PROBLEM REQUIREMENTS: From the line containing "You are a computer-use" through the last line of the listing, output each line exactly as it stands. Omit pictures.

___ DATASET EXTRACT ___

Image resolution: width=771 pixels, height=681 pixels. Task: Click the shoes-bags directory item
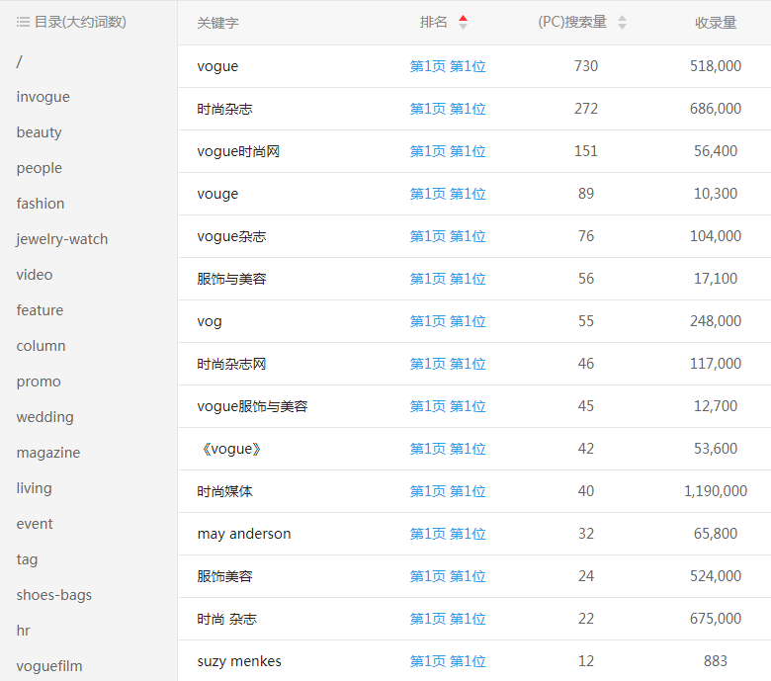pyautogui.click(x=54, y=595)
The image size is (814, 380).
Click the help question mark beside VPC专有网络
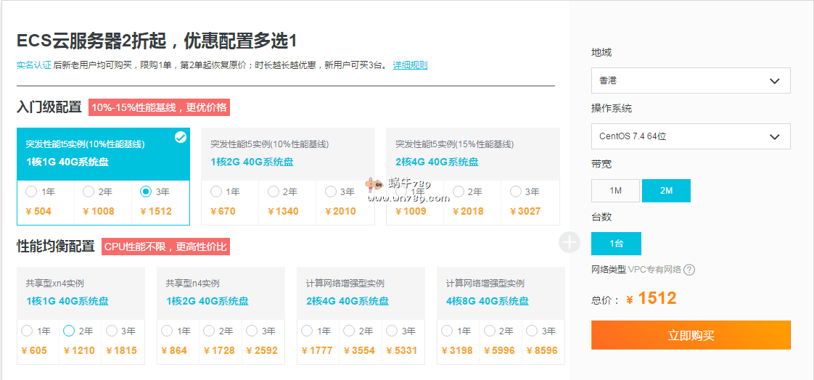689,270
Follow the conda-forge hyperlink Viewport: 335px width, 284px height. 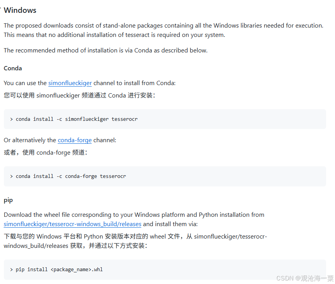[x=75, y=140]
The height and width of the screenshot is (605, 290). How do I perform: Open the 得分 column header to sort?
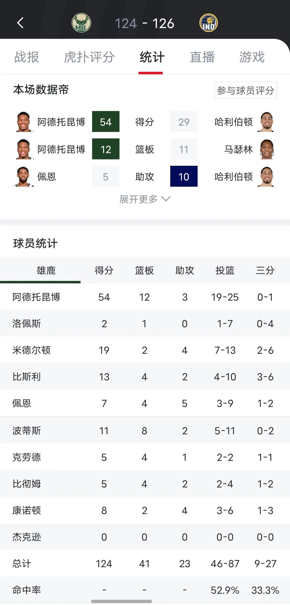tap(104, 271)
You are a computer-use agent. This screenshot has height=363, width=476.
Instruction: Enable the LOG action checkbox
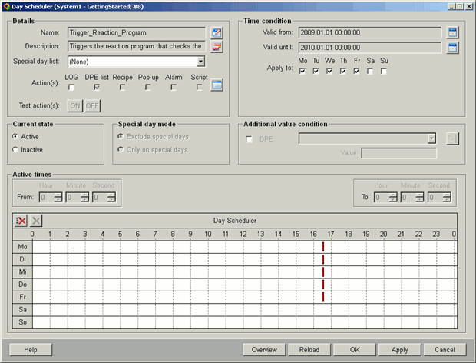(71, 88)
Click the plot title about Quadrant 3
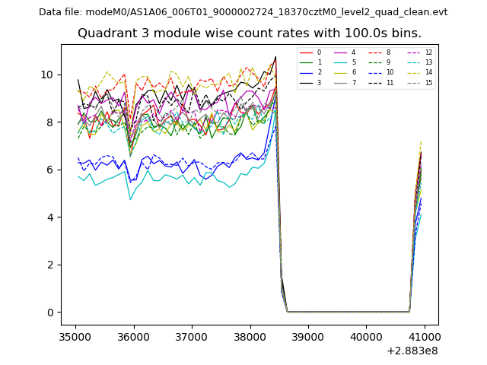487x365 pixels. click(249, 33)
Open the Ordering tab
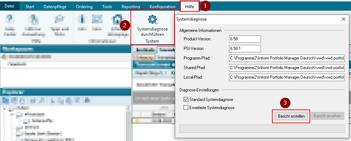Viewport: 351px width, 141px height. pyautogui.click(x=84, y=7)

___

ANSWER AREA:
You are a computer-use agent. This screenshot has height=363, width=476.
Instruction: Enable the LOG action checkbox
(71, 88)
Click the plot title about Quadrant 3
487x365 pixels. click(249, 33)
Open the Ordering tab
Viewport: 351px width, 141px height. pyautogui.click(x=84, y=7)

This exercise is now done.